**YOUR OBJECTIVE:**
Write the entries out again. Every character must match.

(Stored items)
——————

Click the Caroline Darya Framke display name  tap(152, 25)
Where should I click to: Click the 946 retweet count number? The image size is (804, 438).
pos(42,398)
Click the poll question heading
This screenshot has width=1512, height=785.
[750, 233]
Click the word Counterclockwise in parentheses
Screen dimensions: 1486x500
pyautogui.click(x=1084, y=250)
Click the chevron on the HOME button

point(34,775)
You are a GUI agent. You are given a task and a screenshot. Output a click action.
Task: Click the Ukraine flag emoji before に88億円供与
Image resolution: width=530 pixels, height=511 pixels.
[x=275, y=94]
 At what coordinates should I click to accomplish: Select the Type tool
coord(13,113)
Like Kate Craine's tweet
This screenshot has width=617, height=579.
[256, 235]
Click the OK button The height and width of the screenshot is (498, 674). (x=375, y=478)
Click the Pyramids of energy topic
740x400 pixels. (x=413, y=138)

——————

**WRITTEN RESPONSE:**
Click the Caroline Darya Framke display name  tap(152, 25)
Where should I click to: Click the 946 retweet count number? The image size is (804, 438).
pos(42,398)
Click the poll question heading
This screenshot has width=1512, height=785.
[750, 233]
Click the word Counterclockwise in parentheses
Screen dimensions: 1486x500
pyautogui.click(x=1084, y=250)
Click the chevron on the HOME button

point(34,775)
You are a GUI agent. You are given a task and a screenshot. Output a click action.
Task: Click the Ukraine flag emoji before に88億円供与
Image resolution: width=530 pixels, height=511 pixels.
[x=275, y=94]
 At what coordinates should I click to accomplish: Select the Type tool
coord(13,113)
Like Kate Craine's tweet
This screenshot has width=617, height=579.
[256, 235]
Click the OK button The height and width of the screenshot is (498, 674). (x=375, y=478)
Click the Pyramids of energy topic
740x400 pixels. (x=413, y=138)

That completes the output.